This is a argon/krypton 'whitelight' laser, which is set up to output red, green, and blue wavelengths at the same time, from a single laser cavity! It is currently outputting 7 blue lines (argon) 2 green lines (one argon, one krypton) and 2 red lines (both krypton), at about 110mw total, which is below the rated spec of 300mw (most likely due to lots of hours on the tube). Here is a picture of the beam after being deflected through a diffraction grating, and a version of it which has been labeled with the wavelengths (in nm):
Here is a beam shot after going through a Polychromatic Acousto-Optic Modulator (PCAOM), (currently set to select one red, one green, and one blue line, as can be seen in the diffracted beam), and the beam coupled into a fiber.

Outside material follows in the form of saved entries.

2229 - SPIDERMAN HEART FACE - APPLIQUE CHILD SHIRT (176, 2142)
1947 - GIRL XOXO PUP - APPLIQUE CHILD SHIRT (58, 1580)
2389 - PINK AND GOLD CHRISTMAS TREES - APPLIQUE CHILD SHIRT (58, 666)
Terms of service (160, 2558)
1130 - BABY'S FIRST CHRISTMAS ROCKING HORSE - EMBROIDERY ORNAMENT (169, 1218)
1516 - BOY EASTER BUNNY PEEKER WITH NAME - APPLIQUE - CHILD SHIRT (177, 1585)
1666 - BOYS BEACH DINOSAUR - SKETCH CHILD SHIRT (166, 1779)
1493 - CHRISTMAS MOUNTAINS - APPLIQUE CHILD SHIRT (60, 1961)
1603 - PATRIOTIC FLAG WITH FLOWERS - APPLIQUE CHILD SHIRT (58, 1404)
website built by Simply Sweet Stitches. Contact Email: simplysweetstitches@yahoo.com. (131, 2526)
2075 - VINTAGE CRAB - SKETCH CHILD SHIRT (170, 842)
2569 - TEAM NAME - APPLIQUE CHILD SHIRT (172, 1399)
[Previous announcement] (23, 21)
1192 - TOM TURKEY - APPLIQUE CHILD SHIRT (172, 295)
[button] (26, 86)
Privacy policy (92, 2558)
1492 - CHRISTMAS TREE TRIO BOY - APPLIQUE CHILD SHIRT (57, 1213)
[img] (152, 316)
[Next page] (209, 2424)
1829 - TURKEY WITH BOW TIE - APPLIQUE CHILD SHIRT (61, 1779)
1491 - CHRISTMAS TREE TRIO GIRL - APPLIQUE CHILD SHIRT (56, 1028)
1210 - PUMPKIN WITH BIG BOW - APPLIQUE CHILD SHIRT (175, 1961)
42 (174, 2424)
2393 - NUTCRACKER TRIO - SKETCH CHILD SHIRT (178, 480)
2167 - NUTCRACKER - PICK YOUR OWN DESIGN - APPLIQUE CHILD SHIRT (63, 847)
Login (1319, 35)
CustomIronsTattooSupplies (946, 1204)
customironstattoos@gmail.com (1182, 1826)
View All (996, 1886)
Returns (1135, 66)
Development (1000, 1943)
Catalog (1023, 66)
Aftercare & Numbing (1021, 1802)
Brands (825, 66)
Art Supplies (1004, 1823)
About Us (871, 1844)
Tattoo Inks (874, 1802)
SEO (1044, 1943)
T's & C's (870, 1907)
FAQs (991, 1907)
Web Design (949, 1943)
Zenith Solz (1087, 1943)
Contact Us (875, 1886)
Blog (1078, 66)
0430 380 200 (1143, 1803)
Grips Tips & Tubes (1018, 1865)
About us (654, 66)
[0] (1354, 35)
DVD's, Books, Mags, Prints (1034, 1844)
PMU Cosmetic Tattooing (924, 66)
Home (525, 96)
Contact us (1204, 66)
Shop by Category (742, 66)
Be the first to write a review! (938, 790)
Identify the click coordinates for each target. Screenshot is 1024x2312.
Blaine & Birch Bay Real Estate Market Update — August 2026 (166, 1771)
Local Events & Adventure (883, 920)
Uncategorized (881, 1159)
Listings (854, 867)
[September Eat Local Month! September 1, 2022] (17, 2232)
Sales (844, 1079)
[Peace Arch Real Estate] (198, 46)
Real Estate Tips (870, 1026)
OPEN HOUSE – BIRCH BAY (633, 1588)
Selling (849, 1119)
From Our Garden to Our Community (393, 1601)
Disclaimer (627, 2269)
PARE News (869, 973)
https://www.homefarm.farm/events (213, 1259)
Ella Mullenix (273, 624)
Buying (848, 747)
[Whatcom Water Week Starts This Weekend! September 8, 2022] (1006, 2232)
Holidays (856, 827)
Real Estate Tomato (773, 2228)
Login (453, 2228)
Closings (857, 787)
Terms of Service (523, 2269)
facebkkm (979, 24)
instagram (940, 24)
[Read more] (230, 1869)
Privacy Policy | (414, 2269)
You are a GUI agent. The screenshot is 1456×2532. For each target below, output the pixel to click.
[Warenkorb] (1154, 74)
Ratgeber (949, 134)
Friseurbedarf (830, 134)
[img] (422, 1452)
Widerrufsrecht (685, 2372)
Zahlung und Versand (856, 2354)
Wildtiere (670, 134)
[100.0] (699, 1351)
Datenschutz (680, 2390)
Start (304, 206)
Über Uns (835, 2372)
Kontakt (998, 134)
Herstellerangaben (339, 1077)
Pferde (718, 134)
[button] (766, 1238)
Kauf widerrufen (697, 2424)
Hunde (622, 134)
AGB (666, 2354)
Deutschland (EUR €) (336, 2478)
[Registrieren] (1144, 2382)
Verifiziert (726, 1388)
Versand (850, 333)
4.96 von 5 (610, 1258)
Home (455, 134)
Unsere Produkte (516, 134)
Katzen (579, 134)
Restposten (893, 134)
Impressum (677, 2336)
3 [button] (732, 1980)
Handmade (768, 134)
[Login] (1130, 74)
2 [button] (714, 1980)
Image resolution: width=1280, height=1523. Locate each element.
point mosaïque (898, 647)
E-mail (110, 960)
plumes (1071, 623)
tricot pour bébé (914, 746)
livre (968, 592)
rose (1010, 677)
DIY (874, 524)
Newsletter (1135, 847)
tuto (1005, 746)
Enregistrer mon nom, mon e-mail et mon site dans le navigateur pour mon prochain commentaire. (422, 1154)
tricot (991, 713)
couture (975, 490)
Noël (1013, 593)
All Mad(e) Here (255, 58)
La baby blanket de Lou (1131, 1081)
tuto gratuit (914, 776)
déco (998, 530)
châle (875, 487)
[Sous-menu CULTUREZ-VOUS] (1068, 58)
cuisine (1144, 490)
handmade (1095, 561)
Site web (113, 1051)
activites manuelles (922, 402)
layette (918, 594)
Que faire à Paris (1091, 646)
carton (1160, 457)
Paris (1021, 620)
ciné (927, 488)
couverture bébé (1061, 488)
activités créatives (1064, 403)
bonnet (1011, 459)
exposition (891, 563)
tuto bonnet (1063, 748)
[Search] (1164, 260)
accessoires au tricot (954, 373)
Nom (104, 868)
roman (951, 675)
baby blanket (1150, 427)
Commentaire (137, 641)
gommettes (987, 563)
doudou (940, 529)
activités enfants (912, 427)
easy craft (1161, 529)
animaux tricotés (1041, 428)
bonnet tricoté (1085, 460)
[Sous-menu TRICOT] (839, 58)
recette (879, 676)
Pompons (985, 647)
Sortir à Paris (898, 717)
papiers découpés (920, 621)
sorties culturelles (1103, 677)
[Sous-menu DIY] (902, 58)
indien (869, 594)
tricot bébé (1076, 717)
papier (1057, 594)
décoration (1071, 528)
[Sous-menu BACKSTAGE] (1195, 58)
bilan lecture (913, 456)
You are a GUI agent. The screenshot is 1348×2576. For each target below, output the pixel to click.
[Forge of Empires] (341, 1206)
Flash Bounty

The PCAOM works by setting up a standing acoustic wave in a crystal of tellurium diode (TeO2), using a lithium niobate (LiNbO3) transducer. This creates a slight modulation of the optical properties of the crystal, which in turns causes a bragg reflection of certain wavelenghts, depending on the electrical drive waveform. This particular crystal is designed for operation in the visible range, and can diffract with approximately 80% efficiency. The driver is capable of outputting 8 independent frequencies (each of which diffracts a different wavelength), so it is only possible to diffract up to 8 of the 11 lines that the laser is currently operating on, so I am currently throwing away 3 of the lower power blue lines, which gives about a 75% overall efficiency. This system has a number of advantages over the modern day system of controlling the driver current to a laser directly, in particular with DPSS lasers, because the response is extremely fast (rise times of much less than one microsecond), fairly linear, extremely repeatable, and the colors in the beam are perfectly aligned in space, with the same round spacial profile, etc, which makes it perfect for laser show applications.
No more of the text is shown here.